___ Document section ___

Of course, there are still terrible conflicts and abject poverty around the world, deep-seated social problems at home, inequalities of life chance. Yet year after year, decade after decade, many things get better. But not just by chance. It happens through determination, setting aside differences, breakthrough discoveries, hard slog, and the power of individuals to make a difference.
We should be positive as we face the great challenges of the 2020s. Top of the list is climate change; Britain is a leader internationally in decarbonisation, but we’re going to have to go much further and faster. Increased longevity is a wonderful thing, but we need to find a better way on long-term care. So much about technology is enabling and good, but we need a fuller debate about the effects on everything from the nature of work, to new forms of warfare, to our democracy itself.
We had the opportunity to discuss some of these issues in the election campaign – though inevitably, the economy, spending plans, leadership and Brexit were the biggest topics. Once again in East Hampshire, all the candidates and parties ran positive and constructive campaigns – debate here was robust but mutually respectful. Turnout again was above the national average.

___ Collected data ___

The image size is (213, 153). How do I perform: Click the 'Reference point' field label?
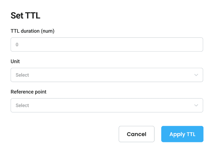28,92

___

Challenges:
**A)** In the commentary on the 2020s, which challenge tops the list?
**B)** Please write the next part of the commentary on the 2020s, starting after its final sentence.
The listing has nothing to do with the commentary on the 2020s.

Replies:
**A)** Climate change.

**B)**
The last few years have been a divisive time. Now we can focus fully on to what I know are the priorities of East Hampshire residents: the NHS, the police, education. And we must address those great challenges of our age.
Here and around the country many people have put their trust in the Conservative party who have never done so before. We must and will repay that trust. We now have a government with a working majority, and that brings welcome stability. But my colleagues and I are very conscious that expectations are high. The hard work really starts now.
A very happy new year to everyone.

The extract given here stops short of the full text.